The Divvun and Giellatekno teams build language technology aimed at minority and indigenous languages

View GiellaLT on GitHub divvungiellatekno/giellalt.uit.no

Page Content

PLX Meeting

Participants: Tomi, Thomas, Sjur

New infra and PLX

Should we move smj and sma to new infra?

Benefits:

Risks and drawbacks:

Risk mitigation: we don’t move sme, so if we can’t get PLX conversion in the new infra to work properly, we just won’t update smj and sma now. They will have to wait a bit, after Inga Lill and Maja has worked more on the material.

Issues in PLX - overview

Status: Thomas has marked some derivations +Use/-Spell, and instead lexicalized:

+Der/t
+Der/ár
+Der/huhtti
+Der/huvva
+Der/stuvva
+Der/viđá
+Der/supmi

+Der/veara is marked +Err/Sub and a closed class of words now instead makes two word phrases with Po/Attr “veara”

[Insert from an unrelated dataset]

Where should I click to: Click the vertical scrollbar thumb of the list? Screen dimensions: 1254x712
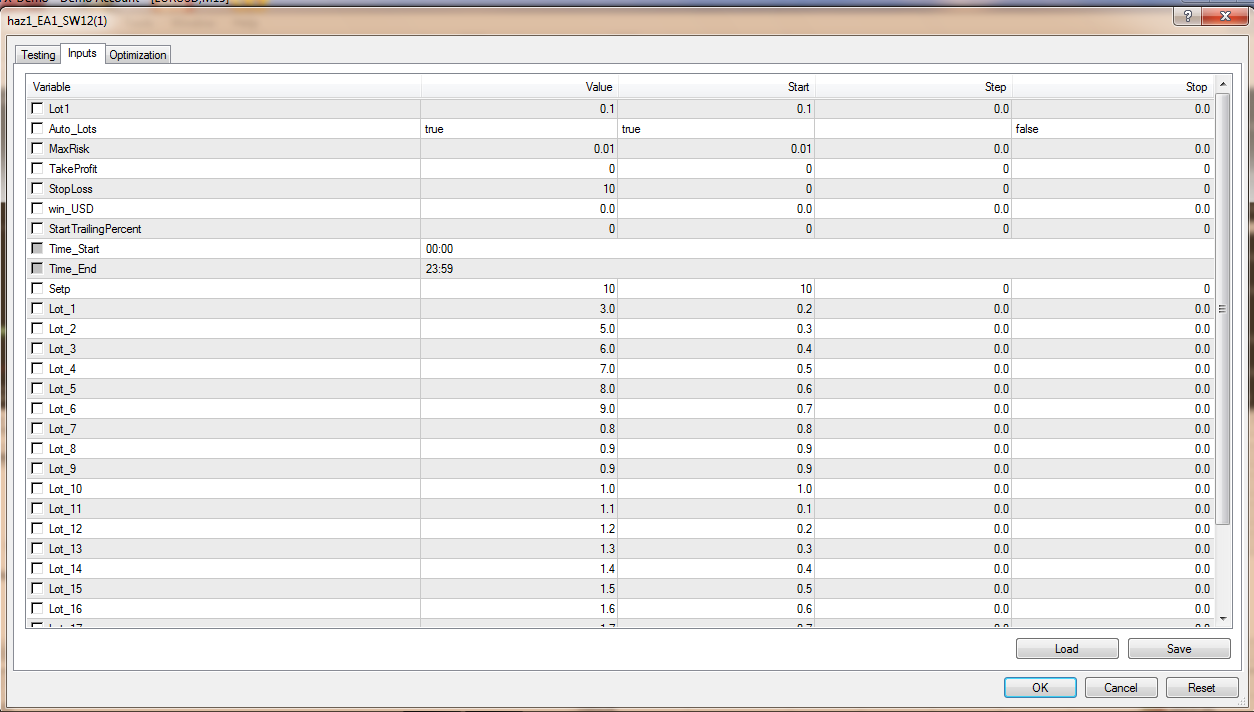pyautogui.click(x=1222, y=310)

Next aim is to have a look at LEXICON NAMAT as well to see if the similar trimming can be done here.

Tomi has started a new sma speller compilation today - filter compilation takes a lot of time the first time.

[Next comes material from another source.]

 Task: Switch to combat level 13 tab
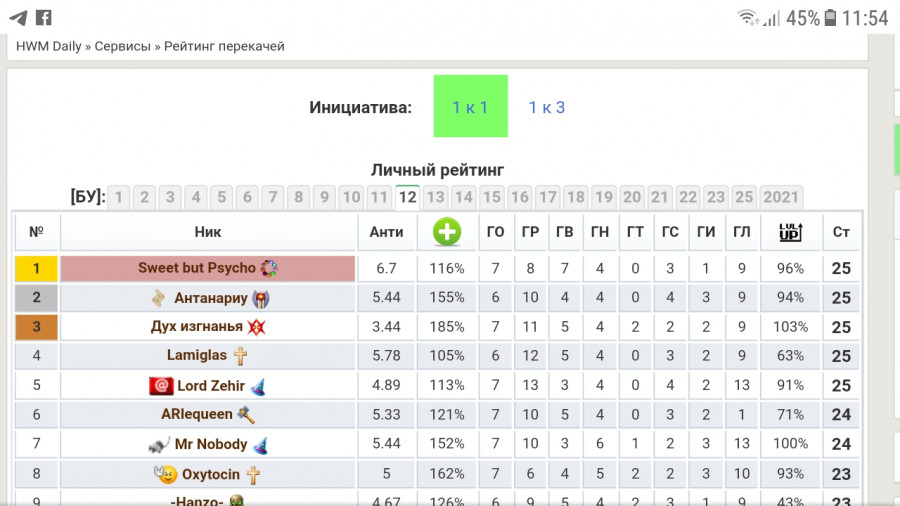435,197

Main issue: compounding does not work as intended for a number of constructions.

Additional issue: some word forms are not accepted in the regular speller, even though they are in the test speller. We try to correct this by making the full speller not so huge by restricting some processes (mainly derivations, see above), and by modelling some derivations as PLX compounds instead of derivations (= generated full forms in the PLX format, e.g. -vuohta).

Vuohta

-vuohta can be added to all adjectives, but not all nouns. Further compounding of vuohta- needs to use the genitive form -vuođa-.

But when vuohta is modelled as a compound, the PLX flags of the adjective will influence the total compound, and vuohta won’t behave as specified.

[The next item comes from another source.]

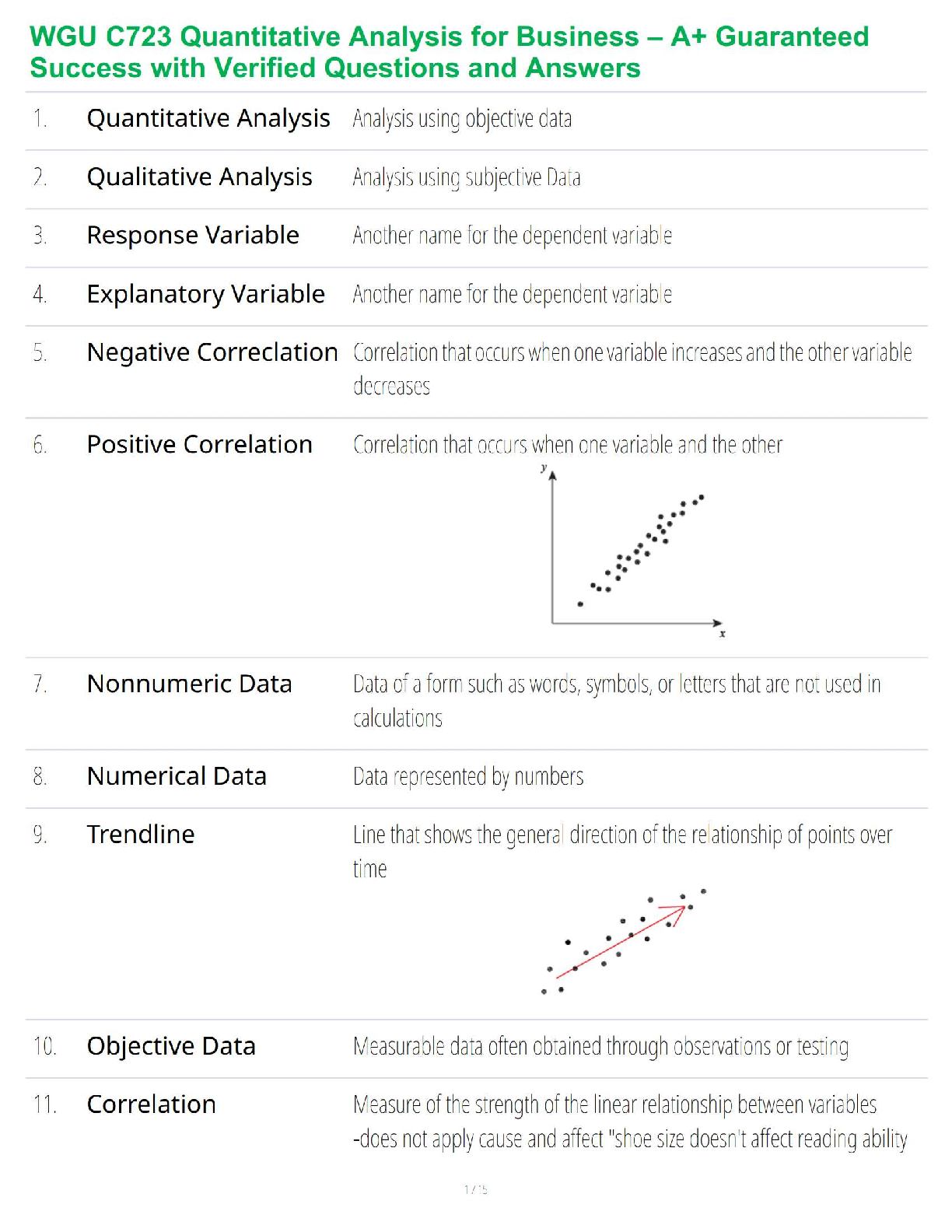Open the positive correlation scatter plot image
The height and width of the screenshot is (1232, 952).
pos(634,552)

We already have 1039 words on -vuohta in our lexicon, ie lexicalised derivations, 353 compounds with -vuođa-. Is this enough to cover the most frequent cases of -vuohta, such that we can turn off -vuohta altogether in the speller (and lexicalise the most frequent missing ones)?

We remove -vuohta as a derivation completely from the speller, and instead lexicalise the most frequent ones.

Plan forward to a new release

  1. check if we can get a full speller that behaves as the test speller
  2. if they behave the same, use the PLX conversion test bench to work out the remaining issues
  3. when done, release